Listed records:
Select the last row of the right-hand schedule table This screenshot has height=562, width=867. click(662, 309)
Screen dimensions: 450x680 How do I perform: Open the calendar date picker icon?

--

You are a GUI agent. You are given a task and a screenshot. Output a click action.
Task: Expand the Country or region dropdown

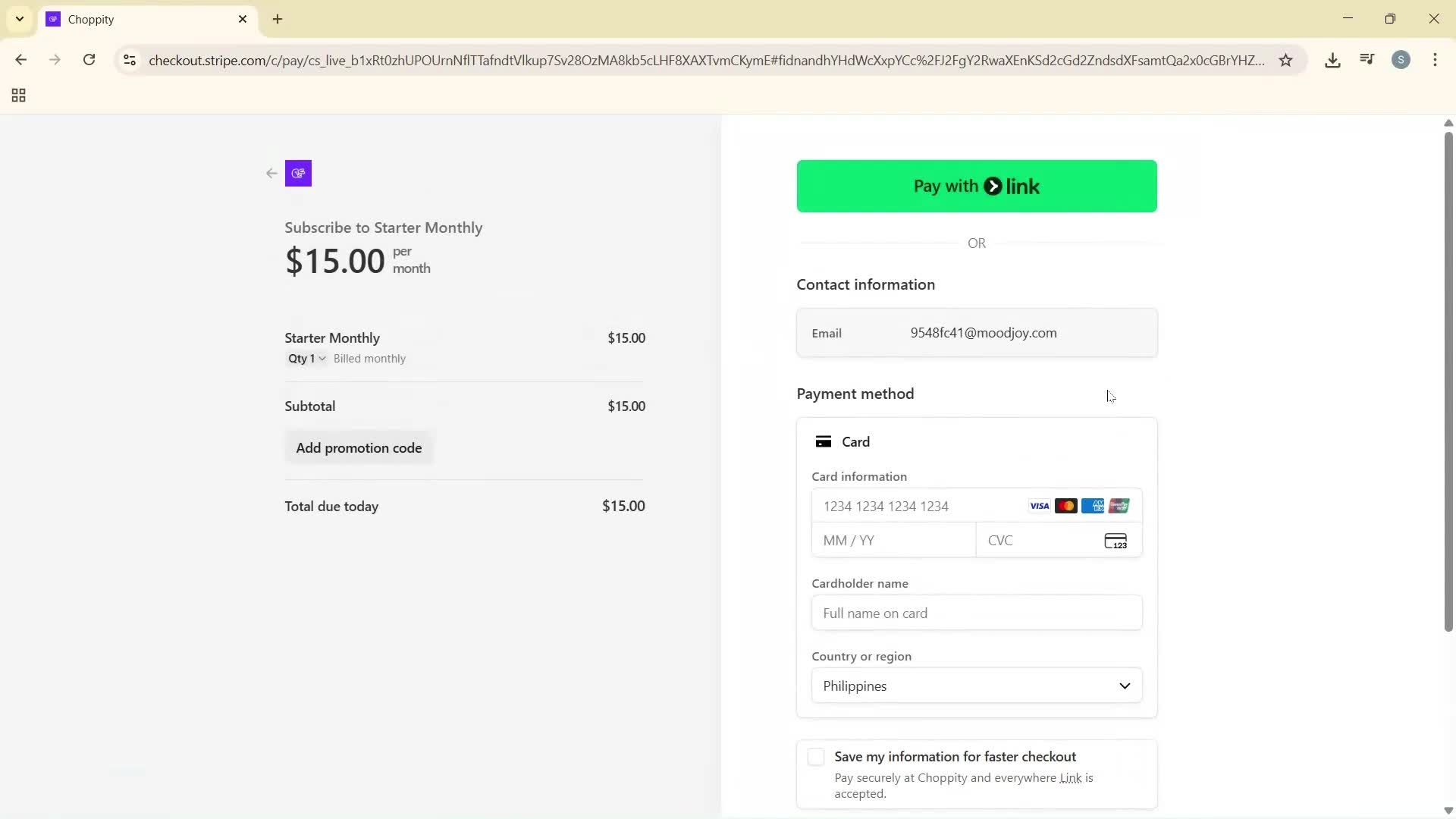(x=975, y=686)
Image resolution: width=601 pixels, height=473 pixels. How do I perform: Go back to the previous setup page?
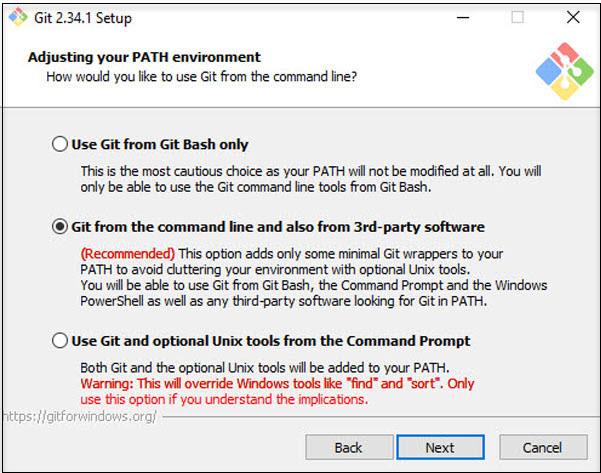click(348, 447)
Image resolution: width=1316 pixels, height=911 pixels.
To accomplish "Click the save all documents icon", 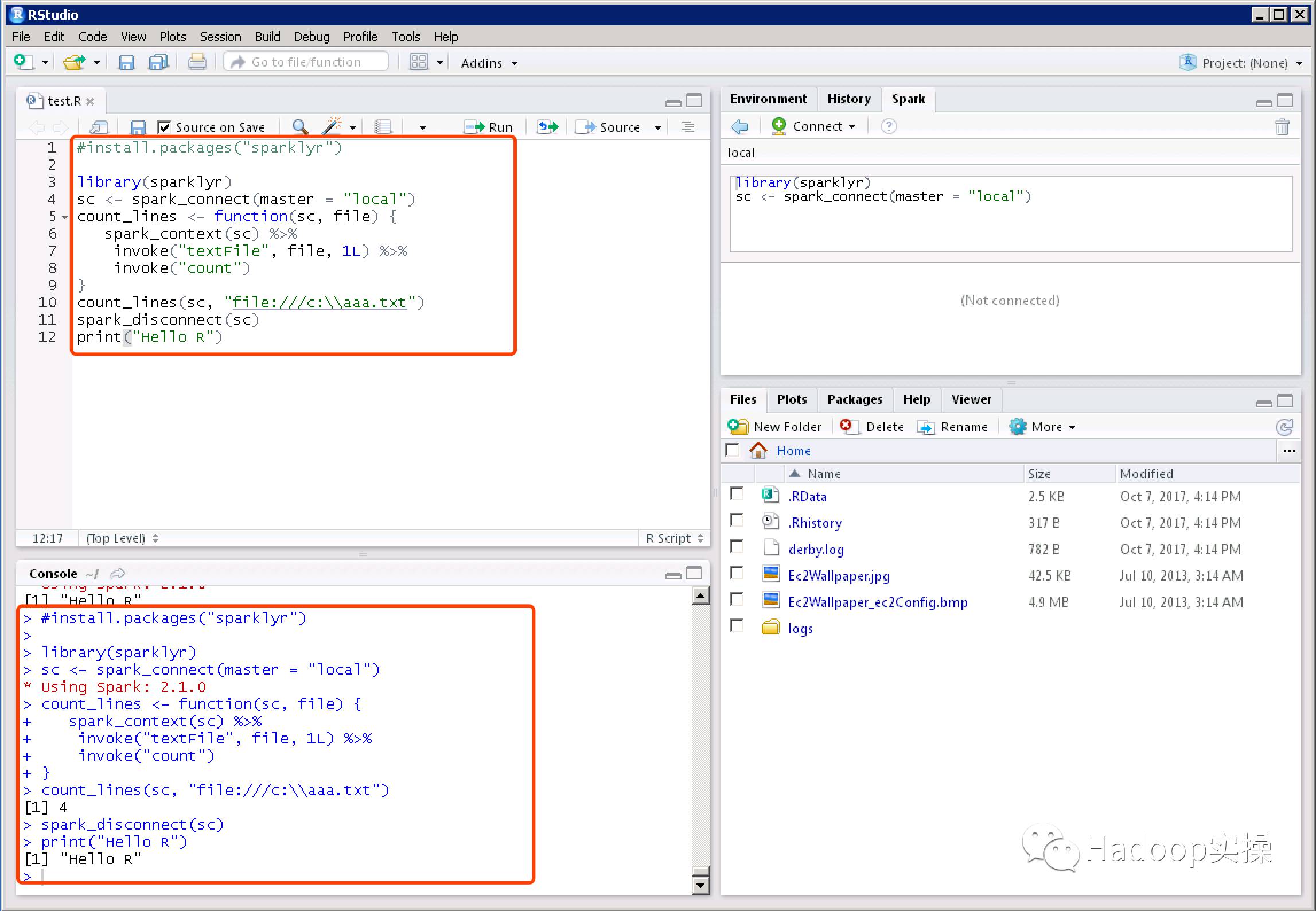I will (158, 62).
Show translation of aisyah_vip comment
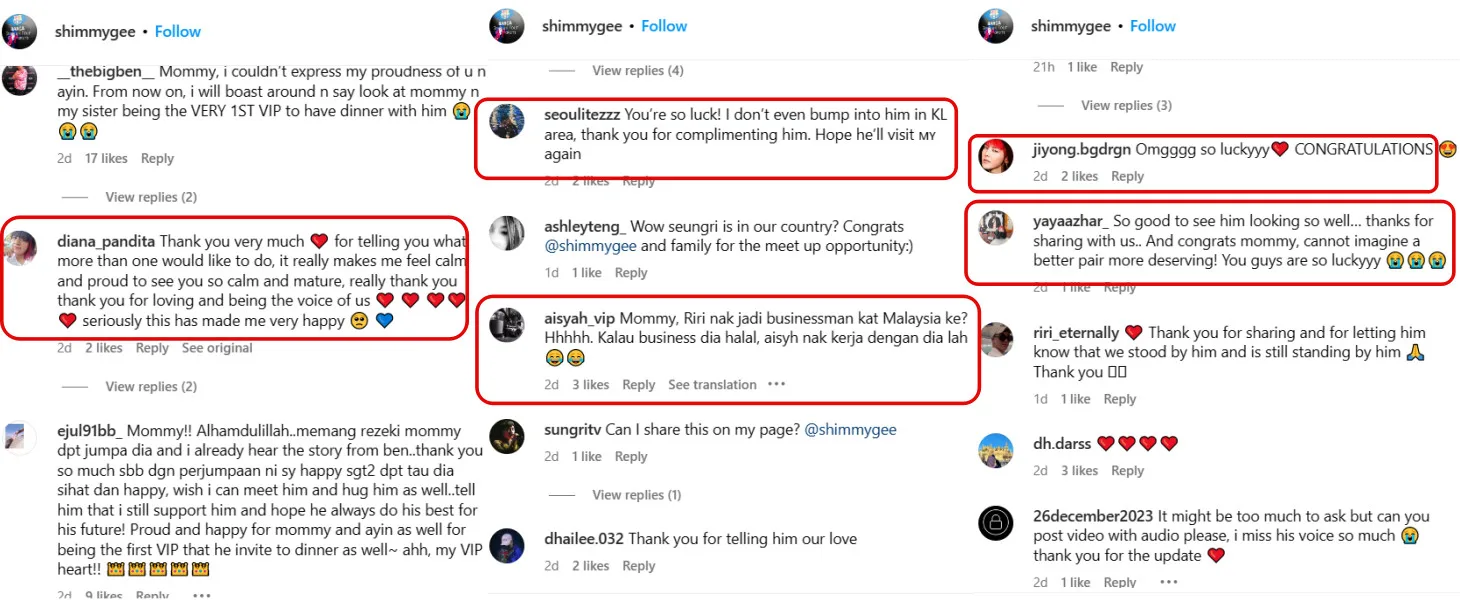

Stated exercise:
Copy every line from the one containing "Select the last" down to the one containing "Screen dimensions: 450x680", requests included, and shift each coordinate in the answers by adding 147 to it.

Right answer:
Select the last row of the right-hand schedule table This screenshot has height=562, width=867. click(809, 456)
Screen dimensions: 450x680 How do I perform: Open the calendar date picker icon?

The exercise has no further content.